Il percorso espositivo. Si apre simbolicamente con Presente e passato, opera del 1963 in cui l’intreccio del segno è superato dalla stesura di fasce policrome in fitta sequenza verticale, per proseguire con tele di grandi dimensioni costruite secondo geometrie che dilatano le trame luminose d’un tempo verso sempre diverse e molteplici possibilità compositive. Ne sono prova Cercando la Magliana del 1964 e Balance and counter balance dell’anno seguente. In questi anni, durante l’insegnamento alla University of Pennsylvania, Dorazio è al centro di un vivace confronto internazionale correlato all’ambiente culturale di New York, dove la sua ricerca è sostenuta e promossa dalla Marlborough-Gerson Gallery, attiva anche a Roma e a Londra.

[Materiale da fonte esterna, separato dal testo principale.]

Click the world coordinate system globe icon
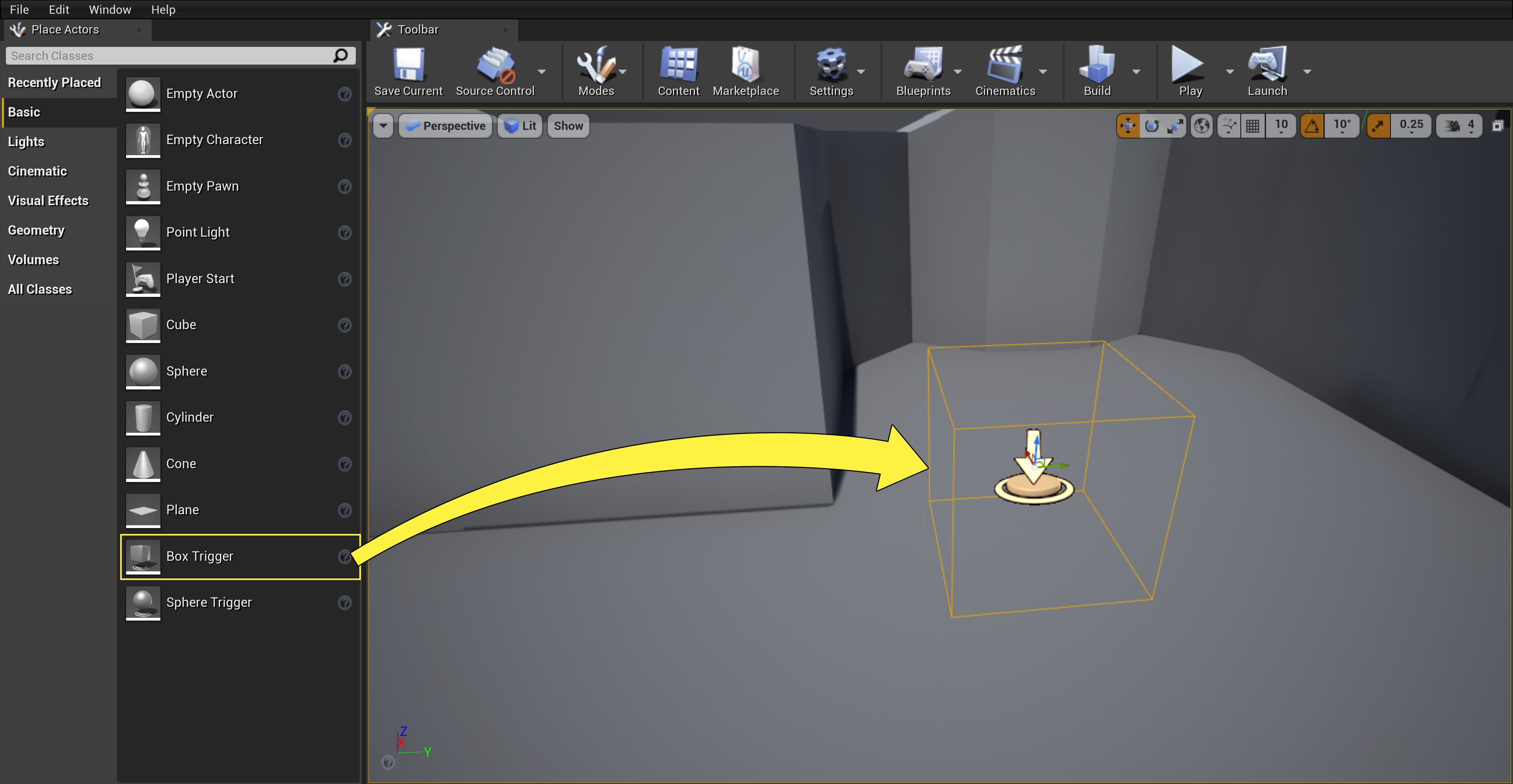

A consolidare il rapporto coni protagonisti della scena artistica americana sono gli inviti rivolti ad alcuni di loro – Helen Frankenthaler, Franz Kline, Robert Motherwell, Barnett Newman, Kenneth Noland, Jules Olitski, Ad Reinhardt, Clyfford Still – a partecipare alle attività didattiche programmate dal dipartimento da lui diretto. Alla conoscenza della sua opera negli Stati Uniti contribuiscono la presenza in The Responsive Eye, la grande mostra al Museum of Modern Art di New York che, all’inizio del 1965, vede schierati i protagonisti del movimento noto come “Color Field”, nonché la personale, con diciotto dipinti e un centinaio di stampe e opere su carta, al Cleveland Museum of Art nel settembre dello stesso anno. Seguirà la partecipazione alla International Exhibition of Contemporary Painting and Sculpture a Pittsburghnel 1967, e ad altre mostre collettive che lo confermeranno alla ribalta della critica soprattutto statunitense. Quella di Dorazio, fra il 1963 e la fine del decennio, è dunque una “nuova pittura”. Egli rompe la gabbia delle “Trame” per spaziare verso altre, molteplici strade destinate a produrre esiti la cui risonanza si avvertirà anche a distanza di tempo. Una pittura che si confronta, in modo aperto, con quanto proposto da un contesto internazionale di cui Dorazio è protagonista a pieno diritto, avendo instaurato e coltivato relazioni che lo collocano sempre al centro della scena.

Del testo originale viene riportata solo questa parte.